Men develop more age-related changes to the lower eyelid. Although sagging severity increased with aging in both male and female faces, sagging at the lower eyelid in males was much more severe.68 This downward shift is larger in men suggesting an increase in lower eyelid laxity. Not only do men experience a larger downward shift of their lower eyelids but also the lower male eyelid becomes more prominent with time. Magnetic resonance imaging has identified that men develop more soft tissue atrophy and infraorbital fat enlargement. Male infraorbital thinning and increased periocular fat magnify the appearance of infraorbital hollowing associated with aging.

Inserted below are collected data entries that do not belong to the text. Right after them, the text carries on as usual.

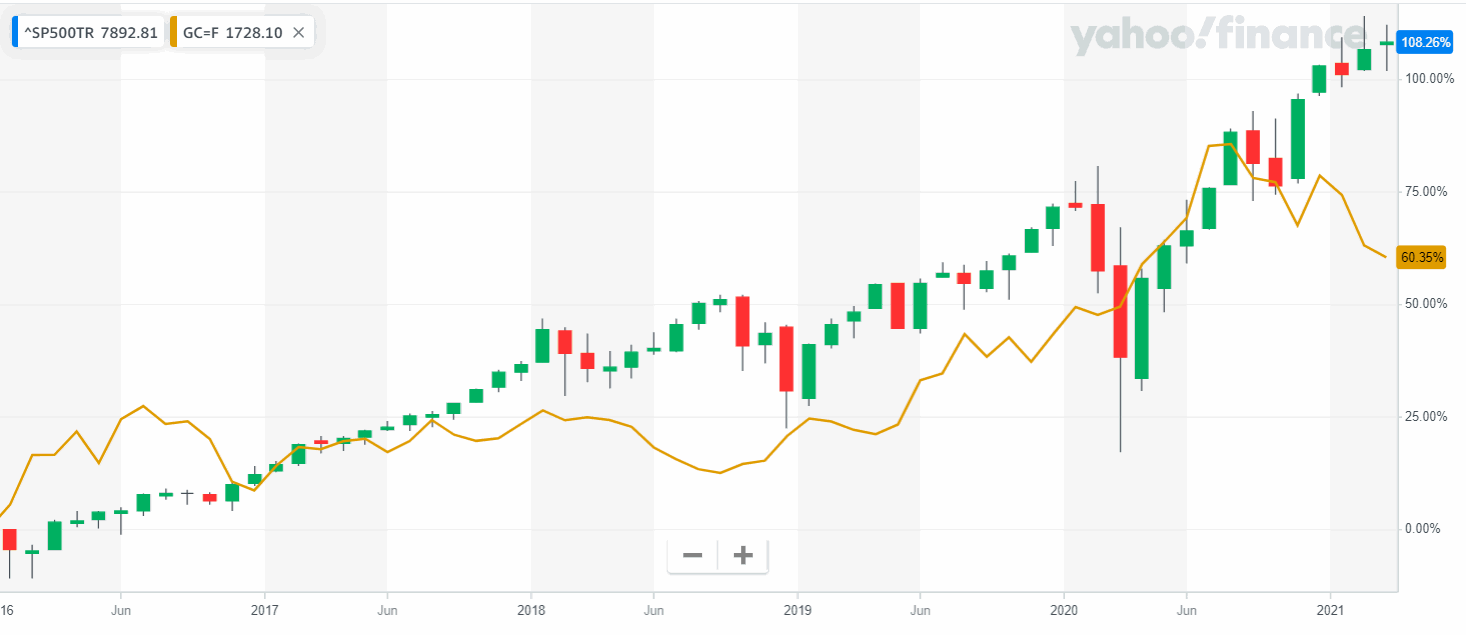Click the orange 60.35% price tag

point(1422,258)
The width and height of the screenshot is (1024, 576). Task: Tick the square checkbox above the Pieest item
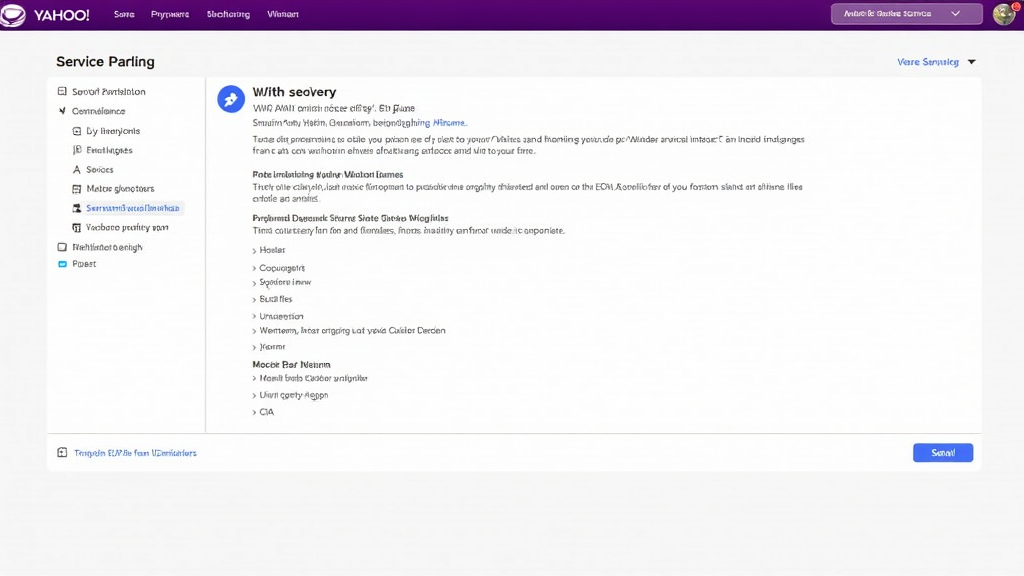62,247
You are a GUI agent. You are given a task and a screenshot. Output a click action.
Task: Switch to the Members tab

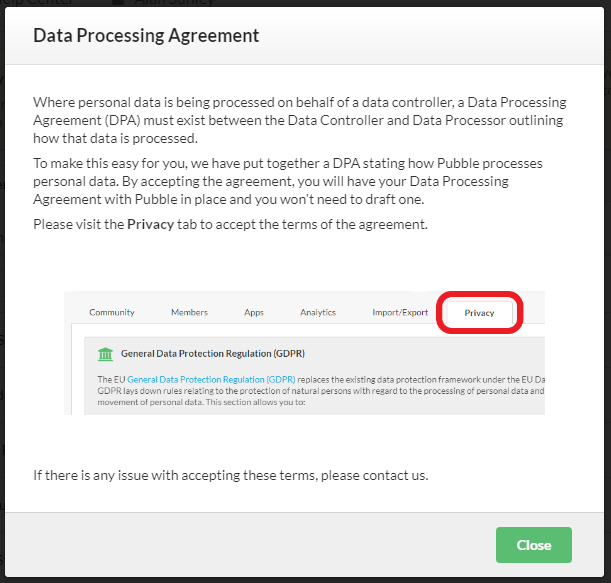pos(189,312)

Sagging upper eyelids are considered a feature of the aging process of skin.69 Although men tend to have decreased risk of mild upper eyelid sagging, they are at increased risk of severe sagging.70 The observed sex difference is likely explained by multiple biological variations between the sexes, including skeletal shape. The male orbital aperture increases with age, in both area and width. Resorption is, however, uneven and site specific. The inferomedial quadrant of the male orbit tends to recede more commonly and may contribute to the gender differences in periocular aging.71
Hair is an important feature of youth by providing a frame to the face. The loss of one's hair is commonly associated with the loss of youth, vitality, strength, and sexual attraction.72 Studies have shown men who suffer from hair loss are 75% less confident, especially when interacting with the opposite sex.73 Androgenetic alopecia is a common age-dependent feature with 50% of white men show at least some signs of hair loss by age 50.74 The present cultural emphasis on youthful appearance has further strengthened the value of abundant hair. Studies have associated balding with overestimations of age.75
This review provides insight into the factors contributing to the unique pattern of an aging male face. Men represent a growing segment of cosmetic practices, representing 9% of all cosmetic procedures in 2012. More than one million minimally invasive procedures were performed in men, an 8% increase from 2011.76 Male interest in cosmetic procedures is also increasing. A survey of 25,000 men found that more than 40% of men were interested in having a cosmetic surgical procedure.77 Despite the increased interest of male patients, few studies have examined the importance of gender in aesthetic treatments.78 Understanding gender differences in aging can help physicians tailor cosmetic treatments for men and reduce the extrinsic factors leading to accelerated aging. Future studies are needed to evaluate how aesthetic procedures, including dermal fillers, botulinum toxins, and laser and other aesthetic treatments, can benefit the aging male face.